CJC Open ; 4(3): 324-336, 2022 Mar.
Article in English | MEDLINE | ID: mdl-34977521

ABSTRACT

BACKGROUND: This study sought to determine the impact of the COVID-19 pandemic response to healthcare delivery on outcomes in patients with cardiovascular disease. METHODS: This is a population-based cohort study performed in the province of Nova Scotia, Canada (population 979,499), between the pre-COVID (March 1, 2017-March 16, 2020) and in-COVID (March 17, 2020-December 31, 2020) periods. Adult patients (age ≥ 18 years) with new-onset or existing cardiovascular disease were included for comparison between periods. The main outcome measures included the following: cardiovascular emergency department visits or hospitalizations, mortality, and out-of-hospital cardiac arrest. RESULTS: In the first month of the in-COVID period, emergency department visits (n = 51,750) for cardiac symptoms decreased by 20.8% (95% confidence interval [CI] 14.0%-27.0%, P < 0.001). Cardiovascular hospitalizations (n = 20,609) declined by 48.1% (95% CI 40.4% to 54.9%, P < 0.001). The in-hospital mortality rate increased in patients with cardiovascular admissions in secondary care institutions by 55.1% (95% CI 10.1%-118%, P = 0.013). A decline of 20.4%-44.0% occurred in cardiovascular surgical/interventional procedures. The number of out-of-hospital cardiac arrests (n = 5528) increased from a monthly mean of 115 ± 15 to 136 ± 14, beginning in May 2020. Mortality for ambulatory patients awaiting cardiac intervention (n = 14,083) increased from 0.16% (n = 12,501) to 2.49% (n = 361) in the in-COVID period (P < 0.0001).

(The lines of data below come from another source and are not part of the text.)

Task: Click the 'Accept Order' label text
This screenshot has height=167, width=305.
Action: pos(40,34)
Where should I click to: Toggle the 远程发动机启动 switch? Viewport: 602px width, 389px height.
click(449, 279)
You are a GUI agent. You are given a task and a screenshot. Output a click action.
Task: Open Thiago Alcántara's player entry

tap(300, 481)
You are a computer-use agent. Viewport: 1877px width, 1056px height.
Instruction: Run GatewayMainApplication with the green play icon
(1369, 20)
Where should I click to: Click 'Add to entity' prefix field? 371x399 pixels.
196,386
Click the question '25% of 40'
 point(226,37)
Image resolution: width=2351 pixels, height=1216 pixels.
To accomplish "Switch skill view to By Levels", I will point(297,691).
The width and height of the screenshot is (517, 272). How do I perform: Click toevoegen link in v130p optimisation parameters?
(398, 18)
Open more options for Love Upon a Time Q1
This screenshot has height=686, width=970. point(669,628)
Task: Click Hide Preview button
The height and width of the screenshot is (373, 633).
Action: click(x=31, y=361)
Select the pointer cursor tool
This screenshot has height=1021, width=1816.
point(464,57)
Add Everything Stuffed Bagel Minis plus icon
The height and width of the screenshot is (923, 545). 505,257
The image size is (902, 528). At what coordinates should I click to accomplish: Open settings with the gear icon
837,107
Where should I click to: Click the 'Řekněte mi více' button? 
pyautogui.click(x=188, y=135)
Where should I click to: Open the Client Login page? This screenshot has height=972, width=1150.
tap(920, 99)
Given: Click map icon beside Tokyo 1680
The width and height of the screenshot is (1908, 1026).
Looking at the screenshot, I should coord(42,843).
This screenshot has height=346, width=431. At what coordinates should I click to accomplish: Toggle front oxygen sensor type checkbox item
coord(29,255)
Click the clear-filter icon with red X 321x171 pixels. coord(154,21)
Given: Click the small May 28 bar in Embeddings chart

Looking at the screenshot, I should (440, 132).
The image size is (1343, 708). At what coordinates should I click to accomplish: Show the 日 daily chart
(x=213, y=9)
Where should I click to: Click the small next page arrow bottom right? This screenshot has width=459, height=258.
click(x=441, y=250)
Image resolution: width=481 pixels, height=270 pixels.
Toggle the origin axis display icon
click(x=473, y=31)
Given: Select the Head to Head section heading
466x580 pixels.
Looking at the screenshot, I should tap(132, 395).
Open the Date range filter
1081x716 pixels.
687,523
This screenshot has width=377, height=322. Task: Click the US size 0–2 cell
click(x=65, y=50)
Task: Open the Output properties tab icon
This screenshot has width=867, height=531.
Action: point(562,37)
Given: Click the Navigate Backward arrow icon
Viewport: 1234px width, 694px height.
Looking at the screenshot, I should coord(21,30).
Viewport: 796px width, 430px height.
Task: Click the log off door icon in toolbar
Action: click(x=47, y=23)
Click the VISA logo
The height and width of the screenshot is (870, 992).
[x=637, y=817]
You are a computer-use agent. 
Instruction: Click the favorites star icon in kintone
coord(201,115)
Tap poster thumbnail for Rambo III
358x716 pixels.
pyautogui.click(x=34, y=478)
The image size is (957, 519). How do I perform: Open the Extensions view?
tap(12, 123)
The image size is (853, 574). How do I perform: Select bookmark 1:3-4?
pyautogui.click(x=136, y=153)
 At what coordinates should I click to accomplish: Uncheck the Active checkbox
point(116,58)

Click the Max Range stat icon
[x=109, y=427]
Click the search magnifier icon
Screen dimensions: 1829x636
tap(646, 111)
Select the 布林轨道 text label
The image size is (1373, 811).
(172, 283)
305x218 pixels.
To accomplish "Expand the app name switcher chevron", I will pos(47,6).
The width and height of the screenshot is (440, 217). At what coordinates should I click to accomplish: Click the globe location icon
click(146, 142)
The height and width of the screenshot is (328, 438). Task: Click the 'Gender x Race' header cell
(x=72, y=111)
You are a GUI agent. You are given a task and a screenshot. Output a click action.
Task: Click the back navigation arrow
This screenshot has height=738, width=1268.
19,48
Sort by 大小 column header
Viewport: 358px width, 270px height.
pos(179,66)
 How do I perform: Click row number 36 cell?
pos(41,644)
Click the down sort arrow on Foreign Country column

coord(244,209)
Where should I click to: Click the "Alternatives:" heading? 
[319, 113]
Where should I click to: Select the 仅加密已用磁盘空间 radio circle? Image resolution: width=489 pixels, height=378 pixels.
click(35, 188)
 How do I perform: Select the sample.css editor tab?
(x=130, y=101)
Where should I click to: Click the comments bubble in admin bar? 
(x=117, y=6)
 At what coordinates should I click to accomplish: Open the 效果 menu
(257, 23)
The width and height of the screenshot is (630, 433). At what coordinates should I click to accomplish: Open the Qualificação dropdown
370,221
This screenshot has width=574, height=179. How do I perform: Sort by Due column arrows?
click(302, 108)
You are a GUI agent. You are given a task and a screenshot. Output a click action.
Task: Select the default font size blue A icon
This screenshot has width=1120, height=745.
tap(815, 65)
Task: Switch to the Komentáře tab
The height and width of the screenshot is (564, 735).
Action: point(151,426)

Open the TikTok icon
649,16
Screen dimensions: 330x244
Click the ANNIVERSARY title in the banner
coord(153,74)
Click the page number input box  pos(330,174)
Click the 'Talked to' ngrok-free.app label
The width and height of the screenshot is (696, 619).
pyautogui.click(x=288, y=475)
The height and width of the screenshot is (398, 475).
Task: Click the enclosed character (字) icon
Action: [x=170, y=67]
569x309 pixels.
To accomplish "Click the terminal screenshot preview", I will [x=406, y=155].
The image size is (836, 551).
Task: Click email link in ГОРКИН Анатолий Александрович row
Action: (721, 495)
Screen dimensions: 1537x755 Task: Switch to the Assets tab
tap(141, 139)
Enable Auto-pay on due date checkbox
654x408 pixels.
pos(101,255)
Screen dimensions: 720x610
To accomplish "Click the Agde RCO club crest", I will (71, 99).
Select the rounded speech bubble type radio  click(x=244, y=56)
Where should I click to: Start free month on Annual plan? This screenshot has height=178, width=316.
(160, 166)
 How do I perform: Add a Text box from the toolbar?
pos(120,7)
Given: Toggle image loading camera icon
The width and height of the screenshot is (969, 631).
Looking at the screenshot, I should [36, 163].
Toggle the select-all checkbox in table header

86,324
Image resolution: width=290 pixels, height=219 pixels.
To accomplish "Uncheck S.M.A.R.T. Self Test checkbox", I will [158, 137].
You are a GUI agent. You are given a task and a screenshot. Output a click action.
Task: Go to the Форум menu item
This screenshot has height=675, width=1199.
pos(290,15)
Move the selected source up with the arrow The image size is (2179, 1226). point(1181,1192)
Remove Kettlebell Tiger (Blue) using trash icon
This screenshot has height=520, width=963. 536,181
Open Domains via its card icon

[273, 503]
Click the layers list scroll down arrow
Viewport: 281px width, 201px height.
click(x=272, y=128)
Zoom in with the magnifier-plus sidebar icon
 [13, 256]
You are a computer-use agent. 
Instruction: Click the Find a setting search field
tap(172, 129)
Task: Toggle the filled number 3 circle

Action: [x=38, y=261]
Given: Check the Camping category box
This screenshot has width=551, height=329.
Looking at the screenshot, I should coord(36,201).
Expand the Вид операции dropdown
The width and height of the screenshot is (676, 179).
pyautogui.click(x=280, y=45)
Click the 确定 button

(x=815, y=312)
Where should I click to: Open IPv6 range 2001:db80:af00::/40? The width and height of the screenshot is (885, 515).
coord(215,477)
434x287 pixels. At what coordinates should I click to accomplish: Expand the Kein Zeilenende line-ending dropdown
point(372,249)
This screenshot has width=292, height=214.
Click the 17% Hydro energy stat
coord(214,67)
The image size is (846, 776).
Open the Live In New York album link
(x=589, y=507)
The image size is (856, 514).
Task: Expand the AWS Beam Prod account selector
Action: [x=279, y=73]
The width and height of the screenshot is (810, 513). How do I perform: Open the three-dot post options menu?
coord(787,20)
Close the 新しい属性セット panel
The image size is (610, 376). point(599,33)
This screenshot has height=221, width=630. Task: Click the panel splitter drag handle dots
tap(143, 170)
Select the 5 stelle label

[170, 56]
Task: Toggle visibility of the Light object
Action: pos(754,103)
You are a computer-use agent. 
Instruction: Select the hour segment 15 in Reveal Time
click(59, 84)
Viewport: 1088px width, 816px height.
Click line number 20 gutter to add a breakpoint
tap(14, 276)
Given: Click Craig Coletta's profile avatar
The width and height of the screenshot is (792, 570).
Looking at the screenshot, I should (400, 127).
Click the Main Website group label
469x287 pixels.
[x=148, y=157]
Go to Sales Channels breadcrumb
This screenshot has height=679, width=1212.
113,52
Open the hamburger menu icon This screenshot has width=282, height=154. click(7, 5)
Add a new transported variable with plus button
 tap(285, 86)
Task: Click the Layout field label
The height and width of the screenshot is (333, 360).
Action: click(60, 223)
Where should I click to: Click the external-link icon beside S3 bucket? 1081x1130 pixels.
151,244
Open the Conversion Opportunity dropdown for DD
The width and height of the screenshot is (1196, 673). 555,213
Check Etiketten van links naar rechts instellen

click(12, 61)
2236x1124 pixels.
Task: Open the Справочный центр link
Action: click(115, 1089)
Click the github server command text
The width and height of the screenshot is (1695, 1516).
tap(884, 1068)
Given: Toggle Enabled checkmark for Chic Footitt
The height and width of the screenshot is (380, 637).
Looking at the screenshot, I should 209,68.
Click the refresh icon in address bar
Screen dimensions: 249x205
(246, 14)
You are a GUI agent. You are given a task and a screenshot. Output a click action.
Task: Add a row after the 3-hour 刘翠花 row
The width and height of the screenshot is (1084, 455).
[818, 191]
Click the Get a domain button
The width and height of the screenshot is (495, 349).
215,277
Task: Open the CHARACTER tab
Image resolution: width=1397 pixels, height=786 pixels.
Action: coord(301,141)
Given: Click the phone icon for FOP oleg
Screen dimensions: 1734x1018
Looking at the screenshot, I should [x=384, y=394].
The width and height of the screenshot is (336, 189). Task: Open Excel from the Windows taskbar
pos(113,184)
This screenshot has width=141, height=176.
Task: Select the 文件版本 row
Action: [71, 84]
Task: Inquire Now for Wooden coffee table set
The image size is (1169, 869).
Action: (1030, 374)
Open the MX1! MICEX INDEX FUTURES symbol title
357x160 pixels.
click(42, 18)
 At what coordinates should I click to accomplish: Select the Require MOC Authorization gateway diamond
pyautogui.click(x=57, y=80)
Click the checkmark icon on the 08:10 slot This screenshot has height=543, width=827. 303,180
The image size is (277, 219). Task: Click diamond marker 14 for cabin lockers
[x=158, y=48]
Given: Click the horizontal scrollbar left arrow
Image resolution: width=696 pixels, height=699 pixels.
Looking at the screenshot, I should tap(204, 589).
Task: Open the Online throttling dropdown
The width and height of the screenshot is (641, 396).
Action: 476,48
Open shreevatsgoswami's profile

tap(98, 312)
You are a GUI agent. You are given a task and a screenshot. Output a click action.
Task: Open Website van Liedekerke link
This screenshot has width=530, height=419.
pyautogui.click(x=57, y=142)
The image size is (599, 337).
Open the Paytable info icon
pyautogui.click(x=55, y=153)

CONCLUSIONS: This study demonstrates increased cardiovascular morbidity and mortality during restrictions maintained during the COVID-19 period, in an area with a low burden of COVID-19. As the healthcare system recovers or enters subsequent waves of COVID-19, these findings should inform communication to the public regarding cardiovascular symptoms, and policy for delivery of cardiovascular care.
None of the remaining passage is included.